___ STUDY TEXT ___

In their propaganda campaign against the British (or, more accurately, the English), the Nazis not surprisingly selected four of the murkier episodes in the history of Britain’s relationships with other peoples: Palestine, India, Ireland and Africa. Palestine and India did not become the subject of feature films: in Palestine there was a double enemy: the British and the Jews. Although they could easily be depicted as conniving to suppress the Arabs, this would have complicated the simplicity of the propagandist’s message. In India the problem would have been slightly different: although there was ample genetic evidence that the Indians had Aryan connections, it would have been difficult for the Nazis to portray the Indians as superior, even to the British, whom Goebbels once described as the ‘Jews among the Aryans.’

     The subject of Ireland produced two powerful films: The Fox of Glenarvon in 1940 and My Life for Ireland in 1941. These films, like Uncle Kruger, were intended to prepare German audiences for Operation Sealion, the invasion of the British Isles. They constitute a powerful indictment of the crimes committed by the British against their nearest neighbors, and they would make far more effective propaganda for the IRA than the slaughter of innocent civilians. But it was in Africa, and in the long envied process of imperial expansion and colonization, that the Nazis found the most fertile ground for their propaganda in the form of Uncle Kruger.

     The message for the 1941 audience is crystal clear, and SS reports demonstrated that it had got across: ‘For wide circles of the population the film had undoubtedly fulfilled its propagandistic purpose. The belligerent attitude towards England has been significantly strengthened and deepened. The film was released on 4 April 1941 in Berlin. Shortly afterwards it became the first film to be honored with the new designation ‘Film of the Nation’. Emil Jannings was presented with something called the ‘Ring of Honour of the German Cinema’ and, at the Venice film festival, Uncle Kruger won the Mussolini Prize for the best foreign film. For obvious reasons there was much support for the idea, voiced by Kruger in the film, that ‘One can never come to an understanding with the English.’

___ EXCERPTED DATA ___

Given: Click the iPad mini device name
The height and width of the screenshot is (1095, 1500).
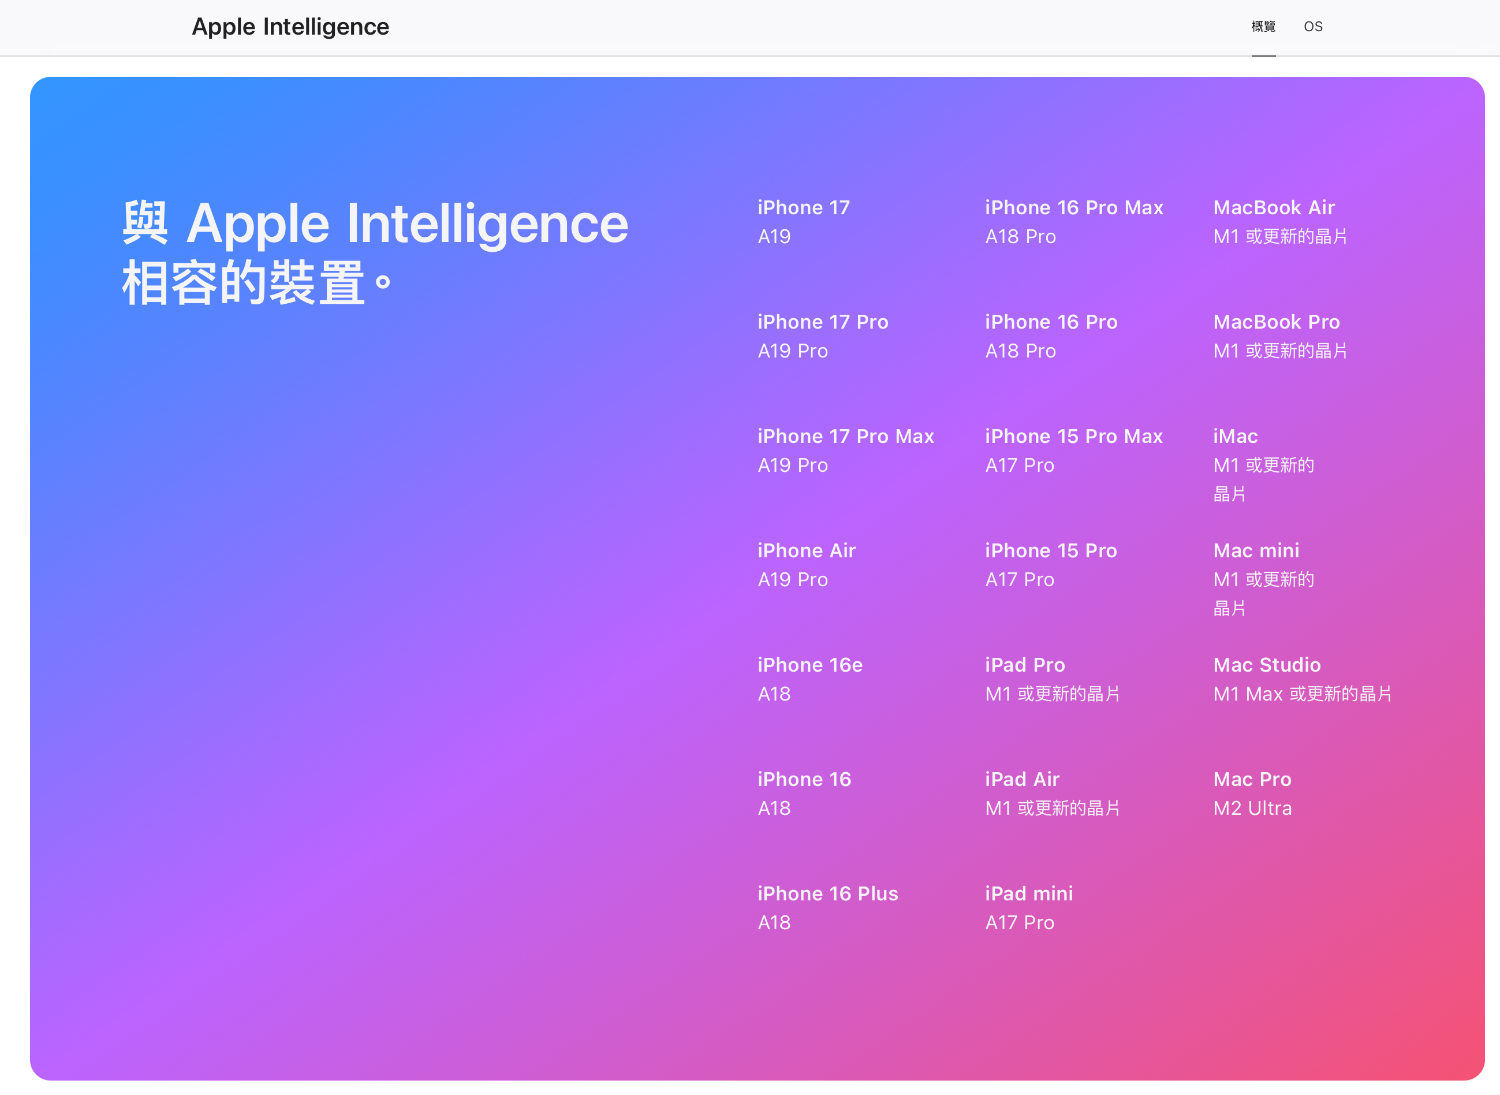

___
___ EXCERPTED DATA ___

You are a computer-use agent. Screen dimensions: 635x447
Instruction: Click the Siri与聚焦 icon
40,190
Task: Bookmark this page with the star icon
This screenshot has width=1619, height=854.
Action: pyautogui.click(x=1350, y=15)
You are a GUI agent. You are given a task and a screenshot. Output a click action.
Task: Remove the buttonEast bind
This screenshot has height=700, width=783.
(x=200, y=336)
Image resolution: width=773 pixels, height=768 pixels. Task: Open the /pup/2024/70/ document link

___

→ **TASKS TO CARRY OUT**:
[a] According to the passage on Nazi propaganda films, what prize did Uncle Kruger win at the Venice film festival?
[b] Decide whether each statement agrees with the passage on Nazi propaganda films, and quote the words of the passage that decide it. (i) The Fox of Glenarvon came out in 1940. (ii) India was the subject of a Nazi feature film. (iii) Uncle Kruger was the first film to receive the designation "Film of the Nation."

→ **RESPONSES IN ORDER**:
[a] It won the Mussolini Prize for the best foreign film.

[b]
(i) Yes: "The Fox of Glenarvon in 1940"
(ii) No: "Palestine and India did not become the subject of feature films"
(iii) Yes: "it became the first film to be honored with the new designation ‘Film of the Nation’"